> _Soal Latihan_
a – Salin bagian kutipan tentang bekas tambang di Tanah Bumbu, mulai dari "Namun, saya memilih" sampai dengan "dan Banjar (158).".
b – Tulis kembali entri mulai dari baris yang memuat "Умови роботи (95, 1154)" sampai dengan entri terakhir. Ganti "Viber" dengan "WhatsApp" tanpa mengubah bagian lainnya.

───── Kutipan Teks

Masuk ”Zona Rawan” untuk Melihat Bekas Tambang
Wilayah Tanah Bumbu tergolong daerah rawan bagi yang mencoba mengulik masalah pertambangan di sana. Jarang sekali ada wartawan yang berani datang. Awal Januari 2020, wartawan ”Kompas” Jumarto Yulianus meliputnya.
”Wartawan ya? Kalau aja situasinya masih seperti beberapa tahun lalu, ikam (kamu) bisa-bisa kada kawa bulik (tidak bisa pulang) kalau berani datang ke sini. Banyak premannya di sini,” sambungnya lagi.
Begitulah ucapan seorang bapak kepada saya setelah kami mengobrol selama hampir setengah jam pada akhir pekan, awal Januari 2020. Identitas saya akhirnya diketahui meskipun saya tidak memperlihatkan kartu identitas pers dan sama sekali tidak mengenakan atribut Kompas.
Di situ, saya mengobrol dengan beberapa bapak, warga Dusun 2, Desa Makmur Mulia, Kecamatan Satui, Kabupaten Tanah Bumbu, Kalimantan Selatan. Daerah tersebut berjarak lebih kurang 165 kilometer (km) dari Kota Banjarmasin.
Saya mendatangi dusun tersebut sendirian dengan menggunakan sepeda motor dalam rangka liputan investigasi areal bekas tambang. Sebetulnya, hampir setiap daerah di Kalsel memiliki areal bekas tambang, terutama batubara. Yang lokasinya tidak terlalu jauh dari Banjarmasin juga ada.
Namun, saya memilih melihat langsung kondisi di Tanah Bumbu karena di sanalah yang paling banyak. Berdasarkan data Jaringan Advokasi Tambang (JATAM) pada 2018, ada 814 lubang tambang bekas batubara yang dibiarkan menganga tanpa rehabilitasi dan reklamasi di Kalsel. Lubang bekas tambang terbanyak ditemukan di Tanah Bumbu (246 lubang), Tanah Laut (241), dan Banjar (158).
Selama ini, sudah menjadi rahasia umum jika Tanah Bumbu tergolong daerah rawan bagi siapa saja yang mencoba mengulik masalah pertambangan di sana. Karena mempertimbangkan aspek keselamatan, jarang sekali ada wartawan yang berani mengangkat masalah tersebut.
Saya juga sudah lama mengetahui itu. Bahkan, sejak pertama kali datang ke Banjarmasin, bapak kos saya kala itu sudah mengingatkan untuk berhati-hati menyoroti masalah pertambangan di Kalsel. Kebetulan beliau adalah wartawan senior LKBN Antara Biro Kalsel. ”Boleh saja idealis, tetapi kamu harus tetap mengutamakan keselamatan,” pesannya kala itu.

──────────
───── Data Soal

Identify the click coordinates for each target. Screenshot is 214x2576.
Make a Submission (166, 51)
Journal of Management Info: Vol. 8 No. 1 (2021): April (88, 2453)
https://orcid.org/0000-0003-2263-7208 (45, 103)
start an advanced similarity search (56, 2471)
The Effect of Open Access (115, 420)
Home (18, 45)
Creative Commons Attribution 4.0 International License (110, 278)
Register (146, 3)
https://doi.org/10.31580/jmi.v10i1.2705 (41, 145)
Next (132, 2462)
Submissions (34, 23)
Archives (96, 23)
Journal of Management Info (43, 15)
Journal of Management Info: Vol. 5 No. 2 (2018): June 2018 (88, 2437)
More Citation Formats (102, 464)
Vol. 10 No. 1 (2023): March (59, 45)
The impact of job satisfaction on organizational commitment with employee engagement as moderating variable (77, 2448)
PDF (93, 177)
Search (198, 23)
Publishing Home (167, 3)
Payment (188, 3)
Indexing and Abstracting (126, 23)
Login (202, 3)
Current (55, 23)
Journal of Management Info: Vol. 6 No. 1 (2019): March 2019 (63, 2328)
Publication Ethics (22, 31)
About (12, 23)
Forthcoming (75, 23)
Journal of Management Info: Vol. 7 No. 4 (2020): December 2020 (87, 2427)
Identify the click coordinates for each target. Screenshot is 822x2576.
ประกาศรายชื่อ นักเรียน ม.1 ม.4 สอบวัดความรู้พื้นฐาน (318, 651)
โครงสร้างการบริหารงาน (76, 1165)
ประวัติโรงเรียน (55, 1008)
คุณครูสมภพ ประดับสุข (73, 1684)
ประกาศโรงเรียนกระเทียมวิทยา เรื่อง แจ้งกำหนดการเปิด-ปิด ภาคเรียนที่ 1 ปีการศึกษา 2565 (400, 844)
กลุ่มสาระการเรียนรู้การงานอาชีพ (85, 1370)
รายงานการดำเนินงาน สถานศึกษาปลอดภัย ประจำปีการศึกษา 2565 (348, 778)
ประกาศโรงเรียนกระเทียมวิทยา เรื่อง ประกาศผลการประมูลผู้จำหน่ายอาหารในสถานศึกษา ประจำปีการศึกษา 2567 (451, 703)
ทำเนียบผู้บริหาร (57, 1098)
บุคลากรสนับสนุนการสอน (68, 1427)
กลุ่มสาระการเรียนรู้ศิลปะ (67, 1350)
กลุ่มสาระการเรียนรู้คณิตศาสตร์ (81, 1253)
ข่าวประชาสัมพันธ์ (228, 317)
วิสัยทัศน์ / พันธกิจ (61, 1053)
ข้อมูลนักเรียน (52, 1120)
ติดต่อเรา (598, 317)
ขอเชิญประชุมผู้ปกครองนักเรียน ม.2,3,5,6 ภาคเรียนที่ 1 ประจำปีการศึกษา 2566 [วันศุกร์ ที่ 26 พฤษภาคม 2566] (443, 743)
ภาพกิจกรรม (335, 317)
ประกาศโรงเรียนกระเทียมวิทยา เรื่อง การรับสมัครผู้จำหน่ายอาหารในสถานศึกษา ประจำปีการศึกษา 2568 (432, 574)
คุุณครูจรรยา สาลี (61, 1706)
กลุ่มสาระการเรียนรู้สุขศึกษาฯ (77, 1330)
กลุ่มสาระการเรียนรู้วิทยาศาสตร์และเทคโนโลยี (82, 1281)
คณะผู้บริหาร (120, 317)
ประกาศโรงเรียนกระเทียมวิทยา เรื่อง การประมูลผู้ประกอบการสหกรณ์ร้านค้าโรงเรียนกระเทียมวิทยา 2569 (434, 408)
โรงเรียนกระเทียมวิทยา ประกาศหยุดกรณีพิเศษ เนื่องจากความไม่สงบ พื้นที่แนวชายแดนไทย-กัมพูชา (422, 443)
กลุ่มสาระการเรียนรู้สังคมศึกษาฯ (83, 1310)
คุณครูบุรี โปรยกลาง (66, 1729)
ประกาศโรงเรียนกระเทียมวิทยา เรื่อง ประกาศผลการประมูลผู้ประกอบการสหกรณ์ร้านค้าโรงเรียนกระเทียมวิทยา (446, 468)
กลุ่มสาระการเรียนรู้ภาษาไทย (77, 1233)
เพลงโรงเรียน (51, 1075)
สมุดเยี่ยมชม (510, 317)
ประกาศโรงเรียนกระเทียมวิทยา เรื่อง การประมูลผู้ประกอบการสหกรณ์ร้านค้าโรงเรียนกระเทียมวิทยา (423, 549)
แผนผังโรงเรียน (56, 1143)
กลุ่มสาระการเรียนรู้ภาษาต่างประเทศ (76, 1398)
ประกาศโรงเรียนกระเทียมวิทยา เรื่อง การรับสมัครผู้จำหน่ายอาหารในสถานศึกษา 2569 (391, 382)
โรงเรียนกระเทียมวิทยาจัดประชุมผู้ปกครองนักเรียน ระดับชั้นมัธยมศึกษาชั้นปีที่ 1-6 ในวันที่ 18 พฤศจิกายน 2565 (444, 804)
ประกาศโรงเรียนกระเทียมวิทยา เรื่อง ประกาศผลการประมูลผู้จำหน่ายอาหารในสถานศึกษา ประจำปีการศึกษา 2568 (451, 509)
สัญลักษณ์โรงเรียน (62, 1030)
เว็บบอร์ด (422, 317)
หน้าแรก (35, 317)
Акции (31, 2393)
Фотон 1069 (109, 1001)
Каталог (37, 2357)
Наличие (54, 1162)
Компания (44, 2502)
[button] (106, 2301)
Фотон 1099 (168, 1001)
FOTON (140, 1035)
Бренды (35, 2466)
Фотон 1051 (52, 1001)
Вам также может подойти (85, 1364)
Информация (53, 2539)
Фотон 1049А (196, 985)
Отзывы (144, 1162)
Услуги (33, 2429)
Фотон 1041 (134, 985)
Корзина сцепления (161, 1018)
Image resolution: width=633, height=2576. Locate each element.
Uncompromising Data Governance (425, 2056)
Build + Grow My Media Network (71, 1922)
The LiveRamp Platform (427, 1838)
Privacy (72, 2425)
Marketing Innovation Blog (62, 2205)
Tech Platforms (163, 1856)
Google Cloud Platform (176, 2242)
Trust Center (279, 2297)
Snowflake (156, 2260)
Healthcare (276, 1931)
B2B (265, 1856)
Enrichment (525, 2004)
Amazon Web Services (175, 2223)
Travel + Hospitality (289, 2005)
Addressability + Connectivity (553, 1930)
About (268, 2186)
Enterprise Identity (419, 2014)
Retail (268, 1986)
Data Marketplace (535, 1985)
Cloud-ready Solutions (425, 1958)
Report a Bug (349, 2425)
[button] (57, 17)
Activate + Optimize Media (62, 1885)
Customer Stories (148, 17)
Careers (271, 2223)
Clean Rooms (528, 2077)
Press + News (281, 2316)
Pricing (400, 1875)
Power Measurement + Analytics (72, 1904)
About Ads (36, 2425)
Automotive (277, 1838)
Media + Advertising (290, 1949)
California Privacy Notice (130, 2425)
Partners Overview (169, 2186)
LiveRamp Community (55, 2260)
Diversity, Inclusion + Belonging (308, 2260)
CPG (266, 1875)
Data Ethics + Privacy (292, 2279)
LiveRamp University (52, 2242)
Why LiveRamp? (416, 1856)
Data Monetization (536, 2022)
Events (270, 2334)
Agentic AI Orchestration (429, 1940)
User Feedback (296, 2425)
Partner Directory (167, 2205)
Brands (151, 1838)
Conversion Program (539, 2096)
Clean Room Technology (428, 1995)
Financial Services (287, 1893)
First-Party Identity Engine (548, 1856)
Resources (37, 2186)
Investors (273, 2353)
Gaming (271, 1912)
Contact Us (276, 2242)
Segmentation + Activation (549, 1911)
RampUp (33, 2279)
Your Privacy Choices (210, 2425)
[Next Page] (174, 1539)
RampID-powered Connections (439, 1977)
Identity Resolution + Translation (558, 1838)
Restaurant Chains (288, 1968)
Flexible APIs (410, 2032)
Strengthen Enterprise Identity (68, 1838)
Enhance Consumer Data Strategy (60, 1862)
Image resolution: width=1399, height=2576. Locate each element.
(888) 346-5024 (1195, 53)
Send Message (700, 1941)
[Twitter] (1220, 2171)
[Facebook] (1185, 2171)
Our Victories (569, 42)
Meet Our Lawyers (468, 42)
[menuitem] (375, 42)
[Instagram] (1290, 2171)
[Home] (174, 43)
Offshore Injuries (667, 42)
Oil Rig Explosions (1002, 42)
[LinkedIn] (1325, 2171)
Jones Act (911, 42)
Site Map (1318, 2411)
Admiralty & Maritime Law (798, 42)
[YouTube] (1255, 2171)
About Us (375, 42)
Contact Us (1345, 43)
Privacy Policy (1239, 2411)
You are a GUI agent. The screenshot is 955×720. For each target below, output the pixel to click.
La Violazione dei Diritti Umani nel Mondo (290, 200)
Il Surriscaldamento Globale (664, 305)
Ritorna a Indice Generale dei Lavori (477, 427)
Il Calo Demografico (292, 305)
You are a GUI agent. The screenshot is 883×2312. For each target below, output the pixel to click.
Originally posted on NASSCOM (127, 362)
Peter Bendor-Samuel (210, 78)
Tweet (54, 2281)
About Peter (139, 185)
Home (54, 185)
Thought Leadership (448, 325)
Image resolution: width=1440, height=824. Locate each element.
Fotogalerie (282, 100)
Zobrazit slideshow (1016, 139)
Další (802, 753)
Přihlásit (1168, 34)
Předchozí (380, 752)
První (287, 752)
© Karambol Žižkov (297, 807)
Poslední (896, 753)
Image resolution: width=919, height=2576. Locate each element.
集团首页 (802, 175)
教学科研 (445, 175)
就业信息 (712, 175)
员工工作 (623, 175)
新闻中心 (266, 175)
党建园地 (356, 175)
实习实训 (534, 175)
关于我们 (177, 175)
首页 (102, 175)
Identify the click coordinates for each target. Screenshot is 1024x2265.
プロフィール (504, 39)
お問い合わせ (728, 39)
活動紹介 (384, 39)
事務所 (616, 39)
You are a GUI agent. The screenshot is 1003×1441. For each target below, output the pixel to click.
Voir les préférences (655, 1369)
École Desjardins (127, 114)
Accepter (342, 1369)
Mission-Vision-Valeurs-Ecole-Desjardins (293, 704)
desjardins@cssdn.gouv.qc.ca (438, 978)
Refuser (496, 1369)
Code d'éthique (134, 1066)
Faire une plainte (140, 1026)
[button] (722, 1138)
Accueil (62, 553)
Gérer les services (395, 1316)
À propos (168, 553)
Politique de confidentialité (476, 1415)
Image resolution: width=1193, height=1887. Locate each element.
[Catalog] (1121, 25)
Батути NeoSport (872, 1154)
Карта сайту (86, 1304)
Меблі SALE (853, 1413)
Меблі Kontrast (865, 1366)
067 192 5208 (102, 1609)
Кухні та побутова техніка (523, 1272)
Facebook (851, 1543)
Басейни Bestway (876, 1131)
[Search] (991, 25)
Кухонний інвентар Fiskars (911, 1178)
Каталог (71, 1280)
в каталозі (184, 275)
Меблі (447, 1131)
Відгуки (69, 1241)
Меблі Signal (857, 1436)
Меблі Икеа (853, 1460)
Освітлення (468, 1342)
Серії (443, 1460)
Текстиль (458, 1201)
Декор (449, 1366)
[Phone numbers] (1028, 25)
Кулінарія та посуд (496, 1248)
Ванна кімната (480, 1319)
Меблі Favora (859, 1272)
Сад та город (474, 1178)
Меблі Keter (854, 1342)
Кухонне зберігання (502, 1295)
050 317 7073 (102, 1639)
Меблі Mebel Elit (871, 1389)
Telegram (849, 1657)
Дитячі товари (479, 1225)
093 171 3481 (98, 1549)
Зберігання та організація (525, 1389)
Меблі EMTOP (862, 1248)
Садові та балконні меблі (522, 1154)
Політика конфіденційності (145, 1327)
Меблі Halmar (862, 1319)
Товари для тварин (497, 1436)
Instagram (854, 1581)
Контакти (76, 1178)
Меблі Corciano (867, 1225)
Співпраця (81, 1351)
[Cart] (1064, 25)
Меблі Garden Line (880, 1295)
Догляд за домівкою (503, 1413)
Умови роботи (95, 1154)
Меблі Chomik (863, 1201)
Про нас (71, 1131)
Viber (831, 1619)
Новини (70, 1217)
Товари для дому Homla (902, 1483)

──────────

> _Jawaban Soal_
a –
Namun, saya memilih melihat langsung kondisi di Tanah Bumbu karena di sanalah yang paling banyak. Berdasarkan data Jaringan Advokasi Tambang (JATAM) pada 2018, ada 814 lubang tambang bekas batubara yang dibiarkan menganga tanpa rehabilitasi dan reklamasi di Kalsel. Lubang bekas tambang terbanyak ditemukan di Tanah Bumbu (246 lubang), Tanah Laut (241), dan Banjar (158).

b –
Умови роботи (95, 1154)
Меблі Chomik (863, 1201)
Про нас (71, 1131)
WhatsApp (831, 1619)
Новини (70, 1217)
Товари для дому Homla (902, 1483)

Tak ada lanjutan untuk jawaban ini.